| HN Mirror

Y	Hacker News new \| ask \| show \| jobs

by jaychia 686 days ago

I work on Daft and we’ve been collaborating with the team at Amazon to make this happen for about a year now!

We love Ray, and are excited about the awesome ecosystem of useful + scalable tools that run on it for model training and serving. We hope that Daft can complement the rest of the Ray ecosystem to enable large scale ETL/analytics to also run on your existing Ray clusters. If you have an existing Ray cluster setup, you absolutely should have access to best-in-class ETL/analytics without having to run a separate Spark cluster.

Also, on the nerdier side of things - the primitives that Ray provides gives us a real opportunity to build a solid non-JVM based, vectorized distributed query engine. We’re already seeing extremely good performance improvements here vs Spark, and are really excited about some of the upcoming work to get even better performance and memory stability.
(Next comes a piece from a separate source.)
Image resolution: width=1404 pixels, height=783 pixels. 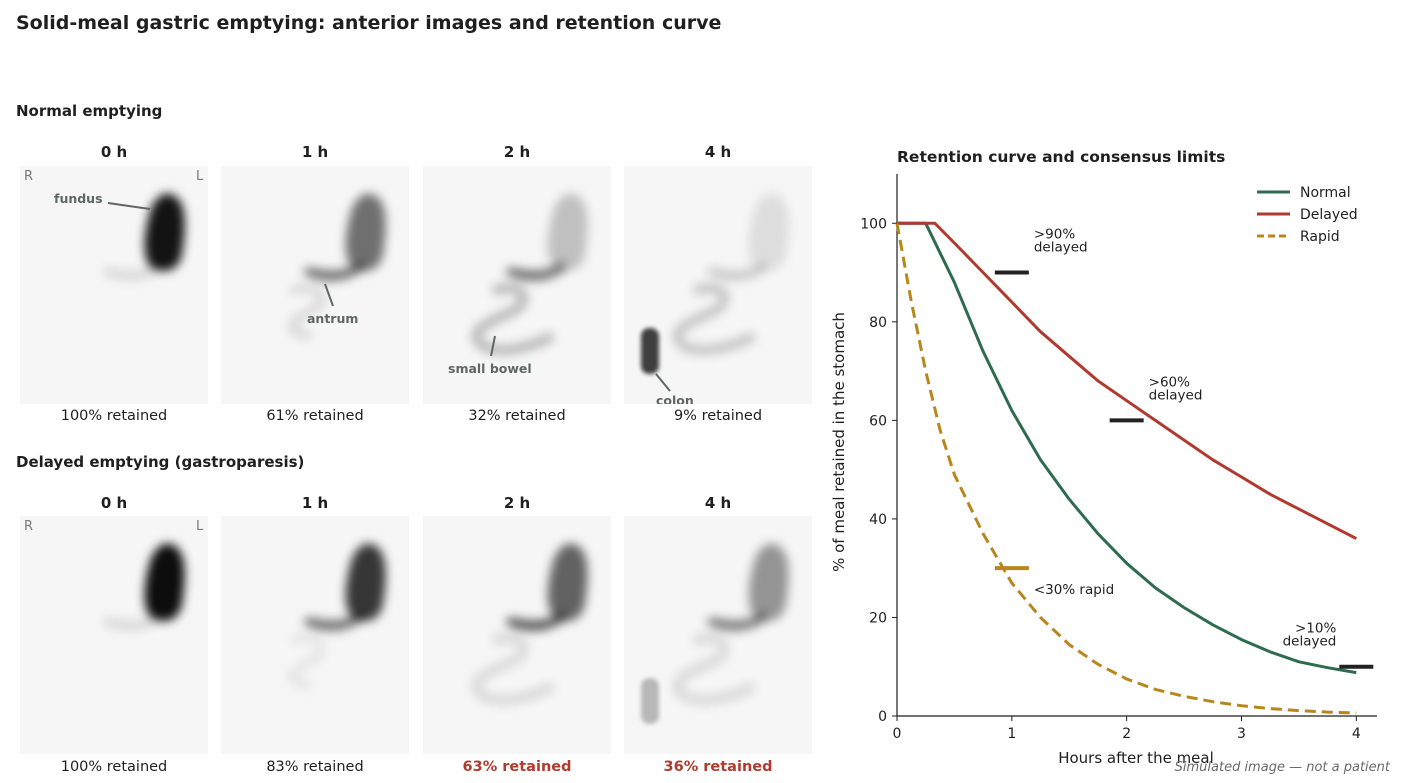 I want to click on scan-normal-2h: small bowel, so click(x=517, y=285).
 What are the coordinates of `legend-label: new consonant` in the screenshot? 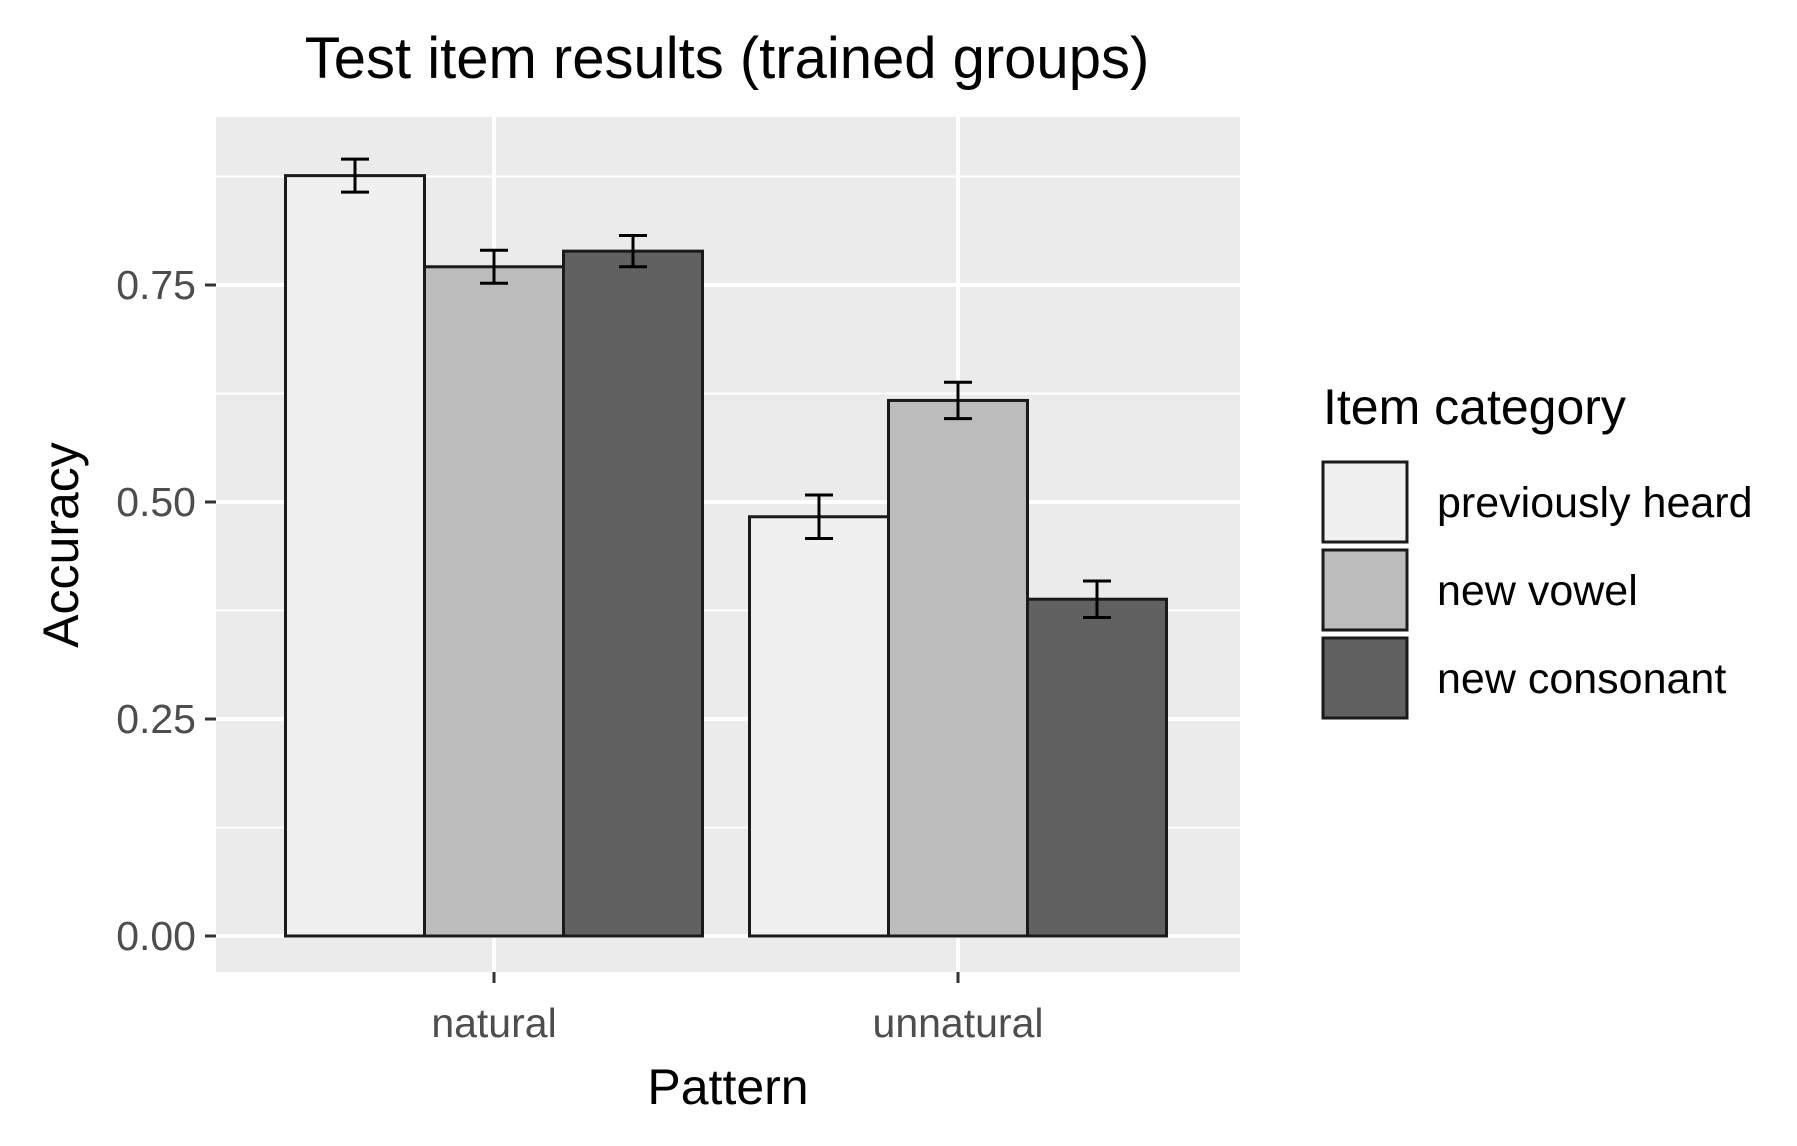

This collaboration with Amazon really battle-tested our framework :) happy to answer any questions if folks have them.

1 comments

thedood 686 days ago

Good to see you here! It's been great working with Daft to further improve data processing on Ray, and the early results of incorporating Daft into the compactor have been very impressive. Also agree with the overall sentiment here that Ray clusters should be able to run best-in-class ETL without requiring a separate cluster maintained by another framework (Spark or otherwise). This also creates an opportunity to avoid many inefficient, high-latency cross-cluster data exchange ops often run out of necessity today (e.g., through an intermediate cloud storage layer like S3).